Can anyone elaborate on that? I would like to learn in which way Mender interfaces and affects the A/B slot mechanism in the NVIDIA bootloader chain. Also, I would like to learn how system boots works in general on that platform. I didn’t quite grok the vanilla A/B slot system, let alone the changes due to Mender.
We are observing the following symptoms:
Mender update fails, when nvbootctrl get-current-slot returns the wrong slot.
The values returned by the nvbootctrl commands change with every boot. They follow the following cyclic pattern:
Boot 1: nvbootctrl get-current-slot : 0 ; Priority of slot 0: 14 ; Priority of slot 1: 14 ;
Boot 2: nvbootctrl get-current-slot : 0 ; Priority of slot 0: 14 ; Priority of slot 1: 15 ;
Boot 3: nvbootctrl get-current-slot : 1 ; Priority of slot 0: 13 ; Priority of slot 1: 15 ;
Boot 4: nvbootctrl get-current-slot : 1 ; Priority of slot 0: 15 ; Priority of slot 1: 14 ;
In each and every of these reboots,
the machine booted from slot 0 according to both fw_printenv mender_boot_part and findmnt /.

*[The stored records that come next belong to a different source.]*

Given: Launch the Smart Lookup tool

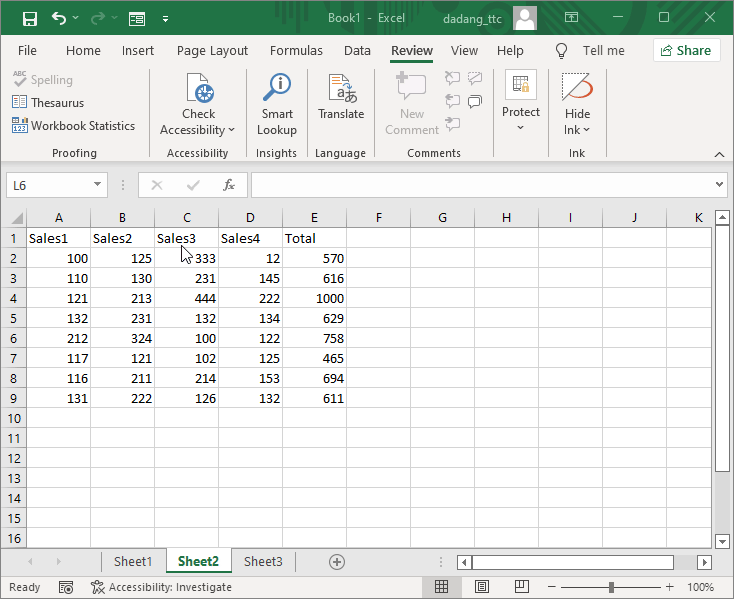Looking at the screenshot, I should click(276, 105).
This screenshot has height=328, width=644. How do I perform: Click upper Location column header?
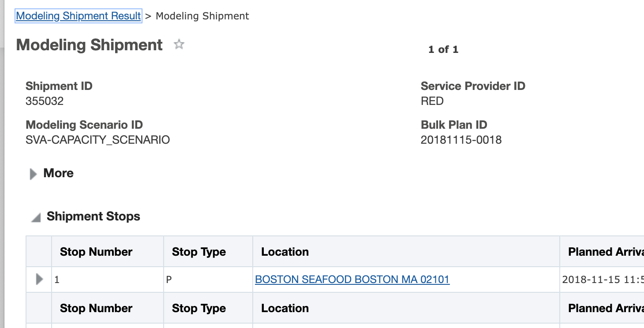[x=285, y=252]
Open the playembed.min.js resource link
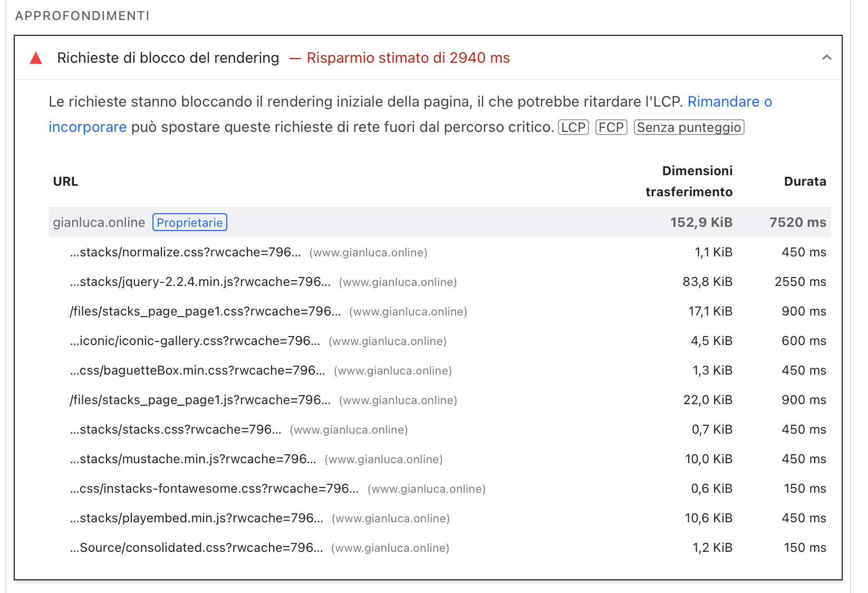 coord(196,519)
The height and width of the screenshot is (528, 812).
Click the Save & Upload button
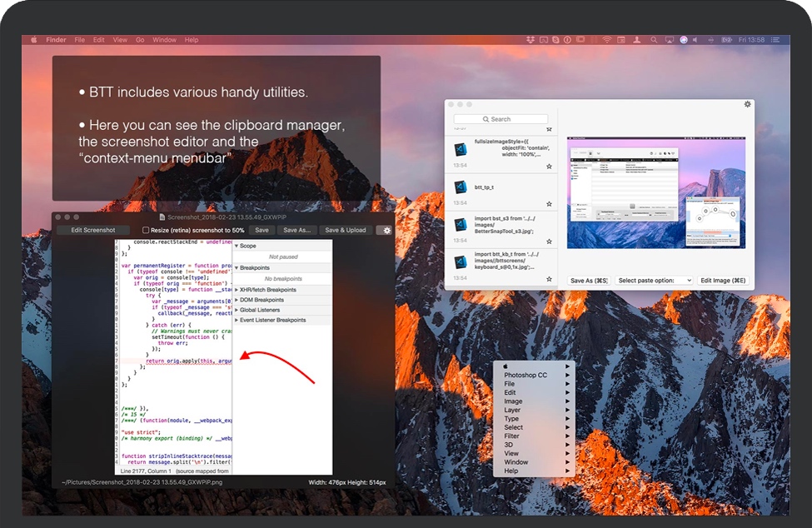346,230
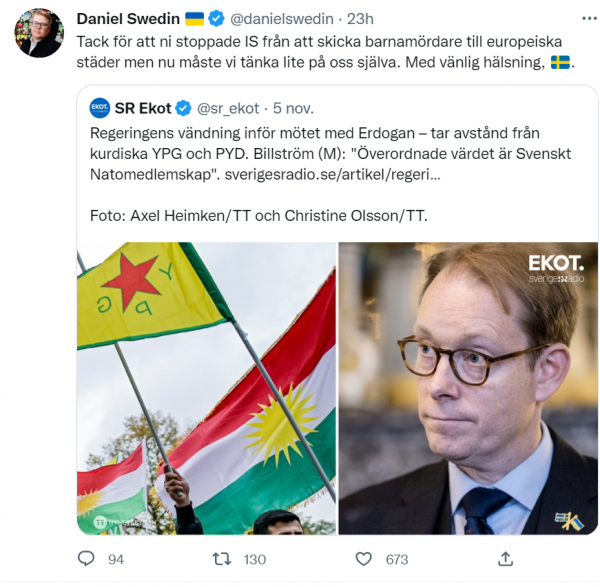Image resolution: width=600 pixels, height=587 pixels.
Task: Open the @sr_ekot handle
Action: click(228, 109)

retry_count as reported by nvbootctrl dumps-slots-info was 7 for both slots
boot_successful as reported by nvbootctrl dumps-slots-info was 1 for both slots
I don’t really understand how Mender is going to be involved on standalone reboots, since the scripts here should only execute as a part of an update or rollback. So I think the issue to understand is why are slot numbers changing with normal reboots.
It would be interesting to try to reproduce this phenomenon on a build without mender installed at all, for instance stock L4T from NVIDIA or tegra demo distro with tegrademo instead of tegrademo-mender.
Incidentally, we just noticed this same issue on one device today after using mender updates successfully on several devices for months.
A bit more about the difference between u-boot and cboot interaction:
With u-boot the boot partition is chosen here based on mender variables set in uboot environment in response to fw_printenv and fw_setenv from the mender client.
So in a uboot based implementation if software outside mender (ie the nvidia bootloader) decides to switch between between boot slots using the logic in the Update Engine State Machine this will mean there will be a mismatch between the bootloader and the root filesystem and this is what the error is telling you. This would obviously be an issue if it happened across any update which attempted to update the bootloader.
In a cboot based system, the bootloader and root filesystem will always be in sync, so if the Update Engine State Machine decides to roll back to a different boot slot it will also roll back the root filesystem. You won’t get the mismatch error you see with uboot in this case but you will be running a rootfs and bootloader version you likely didn’t expect.
So in both cases it’s bad that the update engine is deciding to switch boot slots on its own, but it’s likely more problematic for uboot.
Created an issue at https://github.com/OE4T/meta-mender-community/issues/7 to track how to deal with this. I’d like to understand whether PREFERRED_PROVIDER_virtual/bootloader = "cboot-prebuilt" is a possible solution, or at least makes the problem easier to deal with.